What Is B Negative Blood and Who Can Receive It?

Blood is categorized into eight main types based on the presence or absence of specific protein molecules, known as antigens, found on the surface of red blood cells. These classifications involve the ABO system (A, B, O, and AB) and the Rhesus (Rh) system (positive or negative). B Negative is a specific combination of these two major blood typing systems. This type is relatively uncommon, which has important implications for blood transfusions and pregnancy.

The Biological Basis of B Negative Blood

B negative blood combines features from the ABO and Rh systems. The “B” designation means the red blood cells carry the B antigen, and the plasma naturally produces antibodies against the A antigen.

The “Negative” part refers to the absence of the Rh D antigen on the surface of the red blood cells. If the Rh D antigen is absent, the blood is Rh negative. A person with B negative blood does not naturally have antibodies against the Rh D antigen, but their immune system will produce them if exposed to Rh positive blood.

The presence of the B antigen and the lack of the Rh D antigen are inherited. The body’s production of antibodies against missing antigens is a fundamental defense mechanism. These antibodies attack foreign antigens introduced during a transfusion, which necessitates blood type matching.

Compatibility in Blood Transfusions

Compatibility is determined by ensuring the recipient’s circulating antibodies do not destroy the donor’s red blood cells. For B negative recipients, safe transfusion rules are restrictive due to the presence of anti-A antibodies and the potential to develop anti-Rh antibodies. Consequently, B negative individuals can safely receive red blood cells only from B negative or O negative donors. O negative blood is known as the universal donor for red blood cells because it lacks the A, B, and Rh D antigens.

For donation purposes, B negative blood is highly valued because it can be given to all B and AB patients, regardless of their Rh status. A B negative donor’s red blood cells can be safely transfused into B negative, B positive, AB negative, and AB positive recipients. This is because B negative blood lacks both the A antigen and the Rh D antigen, avoiding immune reactions in all these groups.

The rarity of B negative blood, affecting less than 2% of the population globally, emphasizes the significance of B negative donors. Maintaining a sufficient supply is challenging for blood banks, especially since B negative recipients cannot safely receive the more common B positive blood.

B Negative Blood and Rh Incompatibility During Pregnancy

The Rh-negative status of B negative blood is a serious consideration during pregnancy if the mother is carrying an Rh-positive fetus, which occurs when the father is Rh positive. Although the mother and fetus’s blood systems are normally separate, fetal blood can enter the mother’s circulation during delivery, miscarriage, or certain procedures.

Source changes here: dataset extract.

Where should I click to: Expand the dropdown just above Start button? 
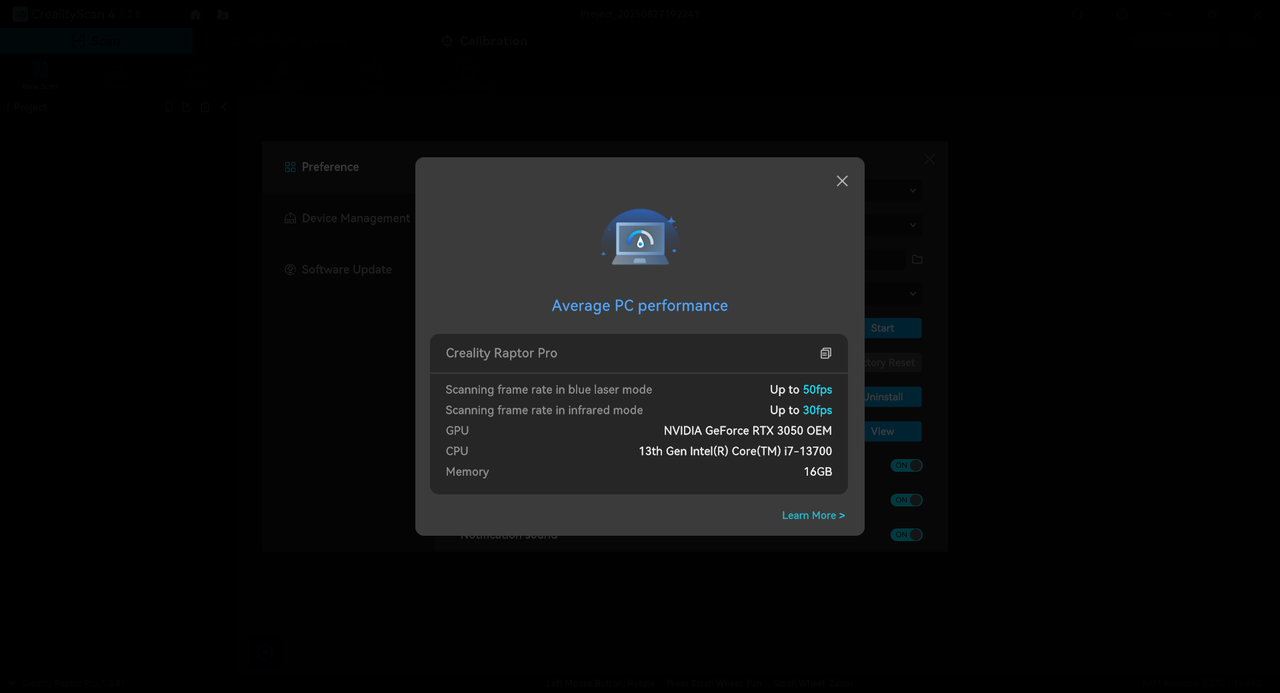tap(912, 294)
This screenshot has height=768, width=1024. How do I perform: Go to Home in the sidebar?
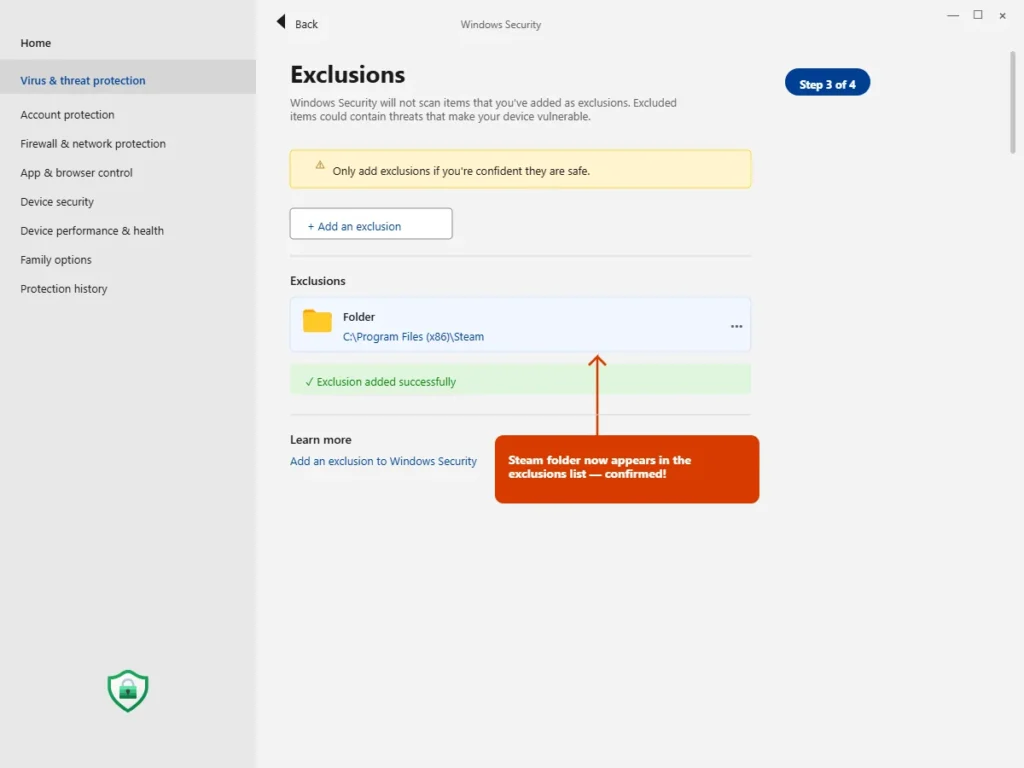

If an Rh-negative mother is exposed to Rh-positive red blood cells, Rh sensitization can occur. The mother’s immune system recognizes the Rh D antigen as foreign and begins producing anti-Rh antibodies. These antibodies usually do not affect the first Rh-positive baby, but they remain in the mother’s system.

In subsequent pregnancies with an Rh-positive baby, these anti-Rh antibodies can cross the placenta and attack the baby’s red blood cells, potentially causing severe anemia and other complications. Modern medical practice addresses this risk with an injection of Rh immune globulin (RhoGAM). RhoGAM contains antibodies that temporarily prevent the mother’s immune system from making its own anti-Rh antibodies. This shot is typically given around the 28th week of pregnancy and again shortly after delivery if the newborn is confirmed to be Rh positive.